We cannot simply nop out the mflr either. Michael Ellerman pointed out
that when enabling function tracing, there can be a race if tracing is
enabled when some thread was interrupted after executing a nop'ed out
mflr. In this case, the thread would execute the now-patched-in branch
to _mcount() without having executed the preceding mflr.
To solve this, we now enable function tracing in 2 steps: patch in the
mflr instruction, use synchronize_rcu_tasks() to ensure all existing
threads make progress, and then patch in the branch to _mcount(). We
override ftrace_replace_code() with a powerpc64 variant for this
purpose.
Signed-off-by: Nicholas Piggin <npig...@gmail.com>
Signed-off-by: Naveen N. Rao <naveen.n....@linux.vnet.ibm.com>
Nice! Thanks for doing a real patch. You needn't add my SOB there: my
hack was obviously garbage :) Suggested-by if anything, then for
clarity of changelog you can write the motivation directly rather than
quote me.
Thanks, I meant to call out the fact that I had added your SOB before
sending the patch, but missed doing so.

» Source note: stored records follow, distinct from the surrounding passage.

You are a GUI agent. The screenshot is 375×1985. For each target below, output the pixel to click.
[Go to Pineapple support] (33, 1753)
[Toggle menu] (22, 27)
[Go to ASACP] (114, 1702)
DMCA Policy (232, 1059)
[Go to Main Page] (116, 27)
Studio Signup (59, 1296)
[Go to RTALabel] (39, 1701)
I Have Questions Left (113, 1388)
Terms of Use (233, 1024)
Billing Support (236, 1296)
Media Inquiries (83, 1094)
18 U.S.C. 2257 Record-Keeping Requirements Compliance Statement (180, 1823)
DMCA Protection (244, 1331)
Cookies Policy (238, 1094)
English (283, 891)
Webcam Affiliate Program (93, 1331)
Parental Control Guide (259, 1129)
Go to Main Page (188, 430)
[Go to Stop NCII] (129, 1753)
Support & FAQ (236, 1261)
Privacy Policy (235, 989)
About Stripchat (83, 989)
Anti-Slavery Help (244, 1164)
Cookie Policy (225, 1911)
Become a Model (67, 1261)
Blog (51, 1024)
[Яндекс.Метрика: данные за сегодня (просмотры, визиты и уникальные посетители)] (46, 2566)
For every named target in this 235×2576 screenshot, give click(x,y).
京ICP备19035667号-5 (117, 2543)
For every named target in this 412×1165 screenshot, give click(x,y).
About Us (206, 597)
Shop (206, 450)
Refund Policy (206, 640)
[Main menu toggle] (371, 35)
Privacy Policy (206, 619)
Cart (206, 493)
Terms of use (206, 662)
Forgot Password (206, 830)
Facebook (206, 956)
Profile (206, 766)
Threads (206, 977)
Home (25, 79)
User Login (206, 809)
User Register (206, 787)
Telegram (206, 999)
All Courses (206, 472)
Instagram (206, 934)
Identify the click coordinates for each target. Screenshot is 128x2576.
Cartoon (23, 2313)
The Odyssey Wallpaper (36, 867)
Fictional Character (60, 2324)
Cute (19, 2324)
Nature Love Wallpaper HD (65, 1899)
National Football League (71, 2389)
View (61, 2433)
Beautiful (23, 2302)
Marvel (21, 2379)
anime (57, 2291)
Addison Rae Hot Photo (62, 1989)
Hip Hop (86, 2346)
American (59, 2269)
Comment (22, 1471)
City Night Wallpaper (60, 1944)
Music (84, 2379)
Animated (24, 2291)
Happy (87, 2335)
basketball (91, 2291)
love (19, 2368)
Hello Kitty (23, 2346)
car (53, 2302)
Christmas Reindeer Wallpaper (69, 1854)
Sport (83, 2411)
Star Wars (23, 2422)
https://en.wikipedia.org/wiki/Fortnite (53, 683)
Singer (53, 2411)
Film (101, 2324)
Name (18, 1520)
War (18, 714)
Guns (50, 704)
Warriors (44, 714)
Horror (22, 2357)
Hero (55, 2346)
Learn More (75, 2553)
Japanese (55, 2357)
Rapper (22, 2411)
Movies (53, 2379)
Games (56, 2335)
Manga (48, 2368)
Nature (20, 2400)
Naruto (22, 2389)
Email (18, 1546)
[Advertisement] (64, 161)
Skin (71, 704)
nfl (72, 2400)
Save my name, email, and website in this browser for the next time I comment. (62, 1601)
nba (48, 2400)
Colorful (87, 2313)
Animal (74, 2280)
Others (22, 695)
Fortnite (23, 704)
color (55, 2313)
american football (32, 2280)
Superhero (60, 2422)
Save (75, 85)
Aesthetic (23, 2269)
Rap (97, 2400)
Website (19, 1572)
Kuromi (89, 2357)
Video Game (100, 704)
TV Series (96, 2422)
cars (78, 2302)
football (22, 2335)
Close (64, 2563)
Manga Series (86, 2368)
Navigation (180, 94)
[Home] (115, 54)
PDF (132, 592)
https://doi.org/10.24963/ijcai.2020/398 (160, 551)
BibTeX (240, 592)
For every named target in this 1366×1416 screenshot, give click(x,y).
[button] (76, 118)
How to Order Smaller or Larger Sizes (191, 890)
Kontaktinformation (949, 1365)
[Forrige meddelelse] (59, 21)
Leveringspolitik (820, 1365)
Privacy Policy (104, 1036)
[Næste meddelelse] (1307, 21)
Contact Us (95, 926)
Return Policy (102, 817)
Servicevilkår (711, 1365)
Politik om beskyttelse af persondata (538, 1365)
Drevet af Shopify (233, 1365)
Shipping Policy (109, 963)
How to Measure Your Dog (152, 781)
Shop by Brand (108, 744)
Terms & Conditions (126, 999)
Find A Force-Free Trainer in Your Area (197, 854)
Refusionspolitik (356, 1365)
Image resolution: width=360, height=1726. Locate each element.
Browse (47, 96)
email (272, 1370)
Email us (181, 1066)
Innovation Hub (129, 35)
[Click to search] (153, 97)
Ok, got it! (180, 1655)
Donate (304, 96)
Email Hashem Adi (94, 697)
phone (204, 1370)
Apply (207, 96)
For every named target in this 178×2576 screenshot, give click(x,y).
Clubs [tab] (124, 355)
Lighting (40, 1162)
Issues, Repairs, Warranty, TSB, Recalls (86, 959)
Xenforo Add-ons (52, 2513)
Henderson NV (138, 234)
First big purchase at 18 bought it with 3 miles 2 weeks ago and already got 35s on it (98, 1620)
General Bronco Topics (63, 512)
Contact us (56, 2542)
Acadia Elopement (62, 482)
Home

Your patch was perfectly fine ;)
I don't know the ftrace subsystem well, but the powerpc instructions
and patching sequence appears to match what we agreed is the right way
to go.
As a suggestion, I would perhaps add most of information from the
second and third paragraphs of the changelog into comments
(and also explain that the lone mflr r0 is harmless).
But otherwise it looks good
Reviewed-by: Nicholas Piggin <npig...@gmail.com>
Thanks, I will incorporate those changes.